Ponto de exclamação, promessa sem lastro, texto duplicado entre páginas e frases que terminam no meio. Meta description repetida em cem páginas é pior que campo vazio: ela informa ao buscador que aquelas páginas não se distinguem.

Title e H1: por que não são a mesma frase?

Porque o público de cada um está em um estado diferente.

O título de busca fala com alguém que ainda não decidiu entrar e está comparando dez opções. Precisa ser curto, direto e conter o termo que a pessoa digitou.

O H1 fala com alguém que já entrou. Pode ser mais longo, mais natural e mais específico. Ele confirma a promessa do título com outras palavras e prepara a leitura do primeiro parágrafo.

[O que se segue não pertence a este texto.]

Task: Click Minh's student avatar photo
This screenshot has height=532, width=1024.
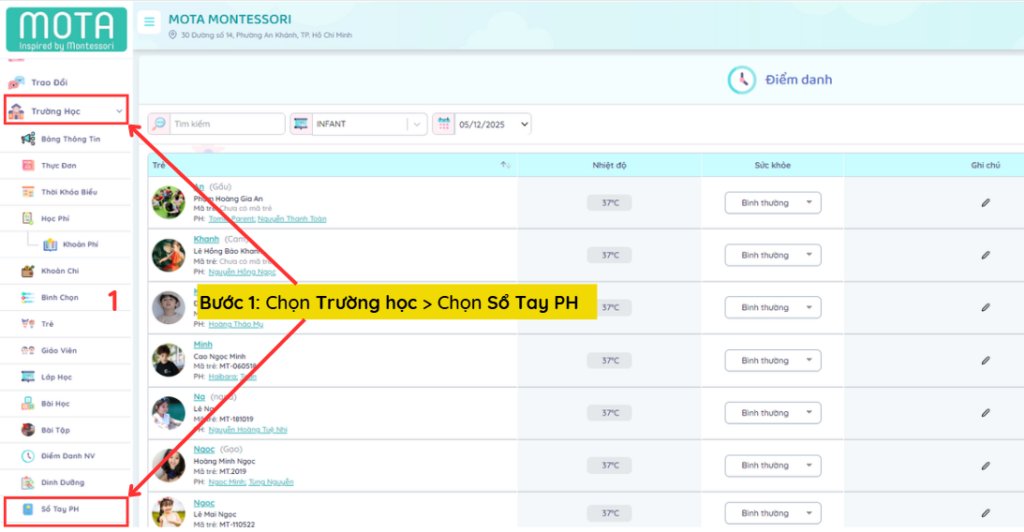Action: coord(168,360)
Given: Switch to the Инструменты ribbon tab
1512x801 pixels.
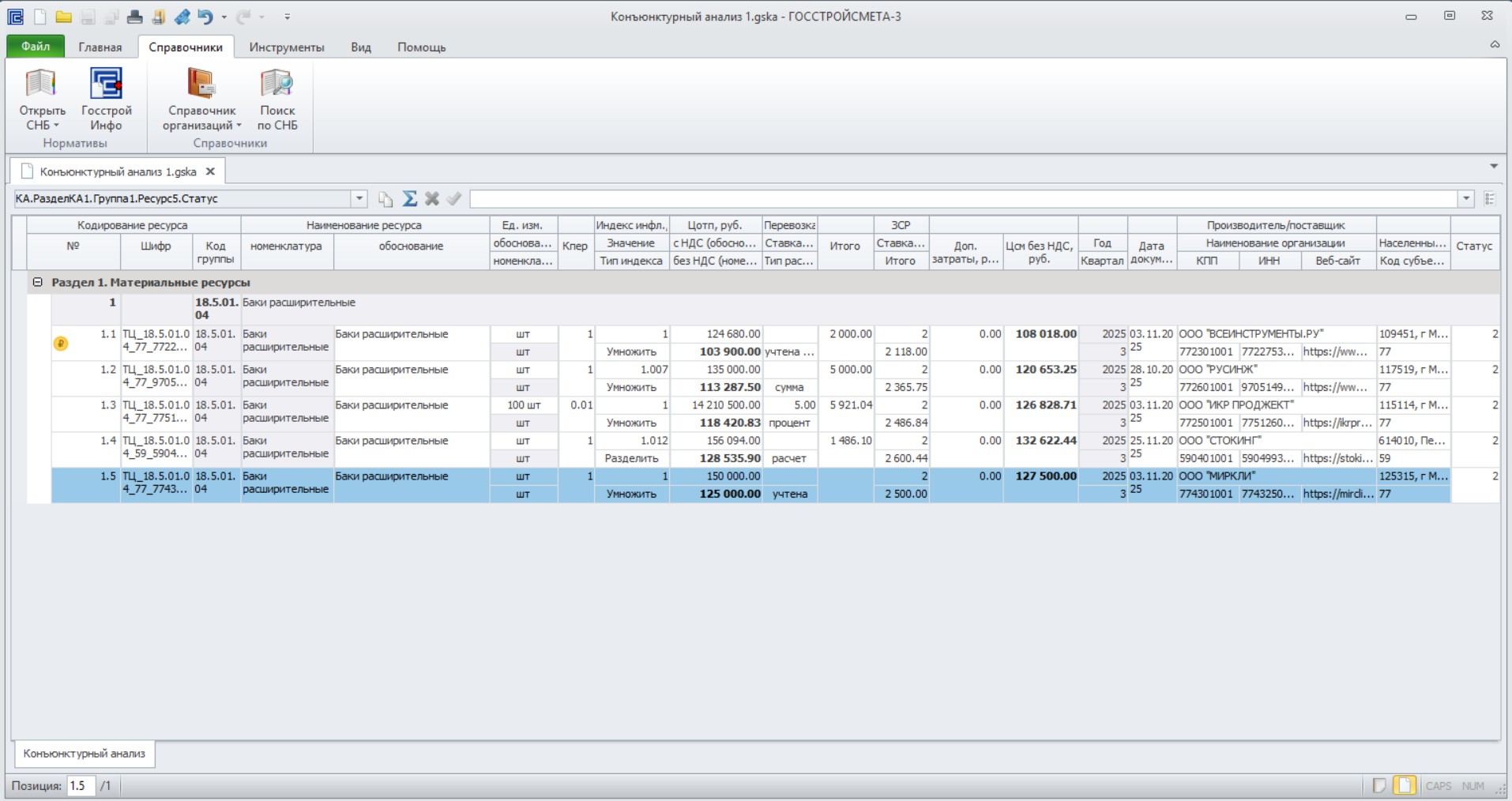Looking at the screenshot, I should pos(287,47).
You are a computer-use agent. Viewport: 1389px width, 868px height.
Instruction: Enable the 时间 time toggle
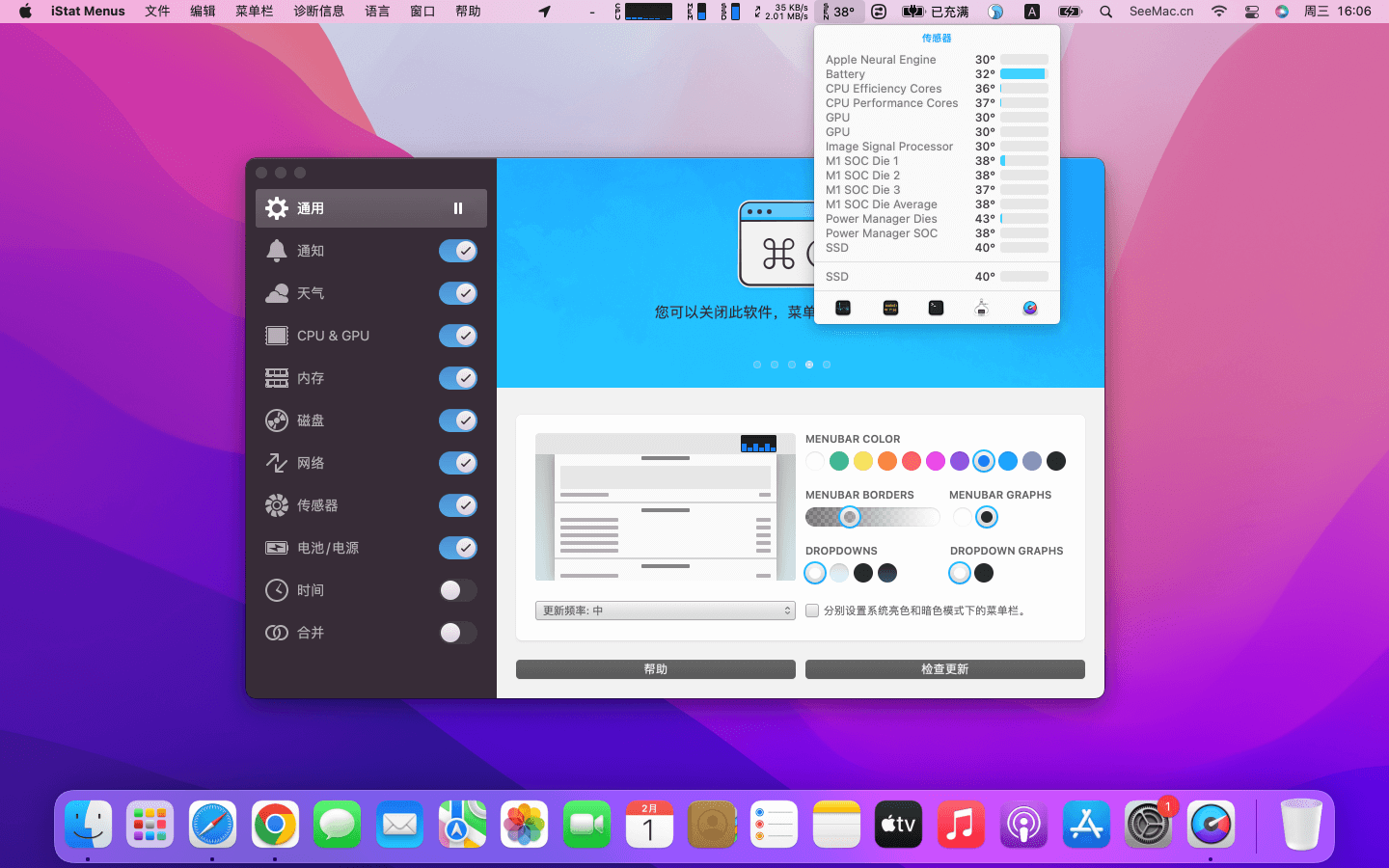458,590
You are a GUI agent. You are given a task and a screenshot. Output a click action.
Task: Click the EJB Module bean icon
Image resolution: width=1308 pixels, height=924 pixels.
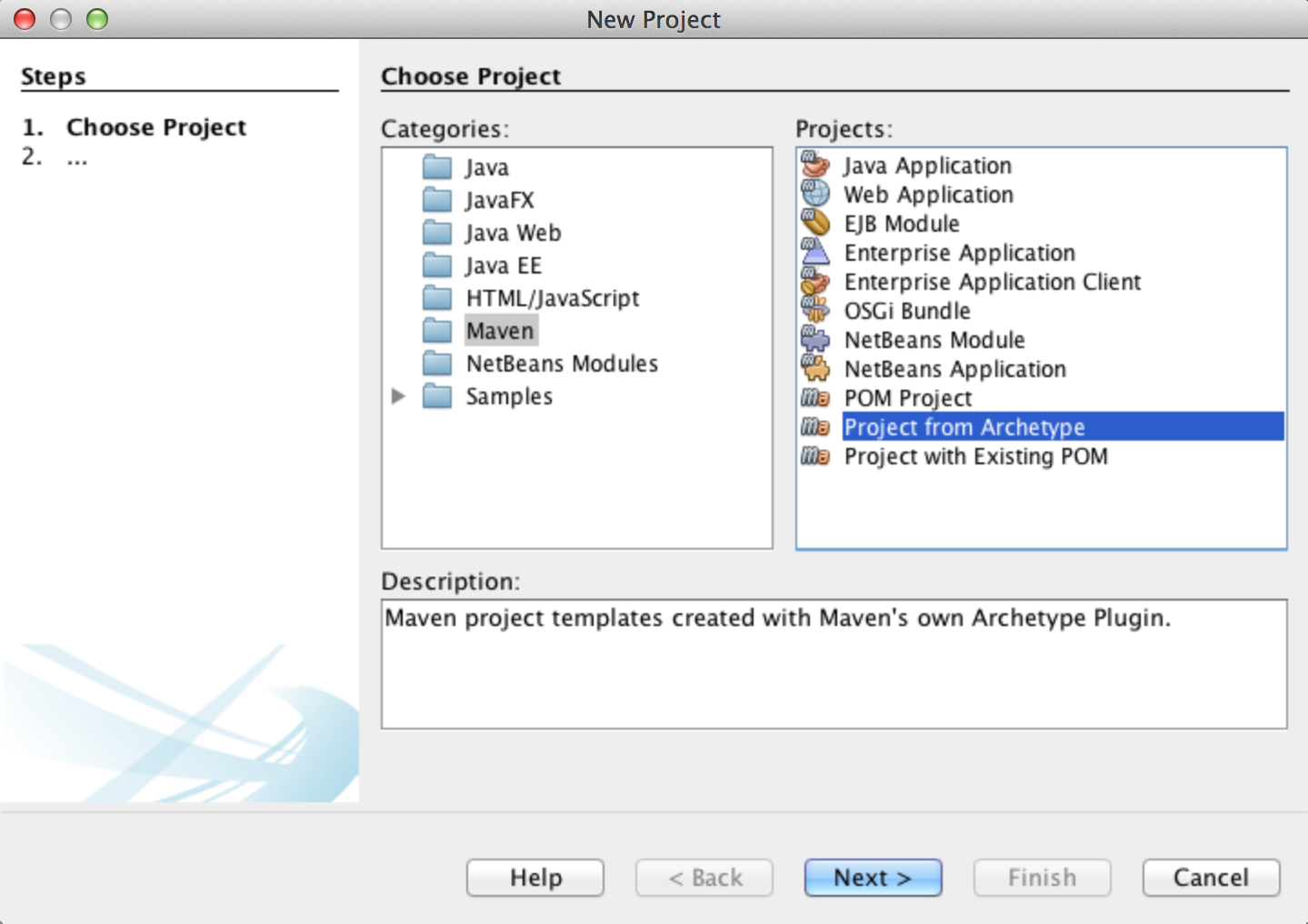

Quando os dois são idênticos, normalmente é sinal de que o campo de título não foi trabalhado — ele herdou o H1 por padrão do sistema. É o primeiro ajuste que fazemos nas páginas comerciais em projetos de criação de sites com SEO, porque rende resultado sem depender de ganho de posição.

Como medir se o texto está funcionando

No Search Console, compare impressões e cliques por página, na mesma janela de tempo, antes e depois de trocar o título ou a meta description. A métrica é a taxa de clique.

Não existe número universal de referência: ela varia com a posição, com o tipo de busca e com a presença de anúncios e blocos de resposta no topo. O que importa é a própria página contra ela mesma. Se a posição ficou estável e a taxa subiu, o texto novo é melhor. Se a posição caiu junto, o efeito é outro e a comparação não vale.

Dê duas a quatro semanas antes de ler o resultado, e mude uma coisa de cada vez. Alterar título e meta description no mesmo dia impede saber qual dos dois produziu o efeito.

Perguntas frequentes

Isso é fator de ranqueamento?
O texto do resumo não é usado como fator direto de posição, e o Google já afirmou isso publicamente. O título é considerado. O resumo influencia de forma indireta: se ele aumenta a proporção de cliques, a página recebe mais visitas com a mesma posição.
O Google reescreveu meu texto. Perdi meu trabalho?
Não. A reescrita é frequente e costuma ocorrer quando o texto original não responde à consulta específica que a pessoa digitou. Quando o seu texto cobre bem a busca, ele tende a ser mantido. Vale reescrever as páginas em que a substituição se repete.
Preciso escrever isso para todas as páginas do site?
Não para todas. Priorize as páginas que já recebem impressões e as comerciais. Em catálogos com milhares de itens, um modelo automático com variáveis funciona melhor que deixar em branco e melhor que texto repetido em massa.
Mudar esses textos derruba minha posição?
O risco é baixo quando o assunto da página continua o mesmo. O que muda é a taxa de clique, e o efeito costuma aparecer em duas a quatro semanas, depois que o Google reprocessa a página e acumula dados suficientes para comparação.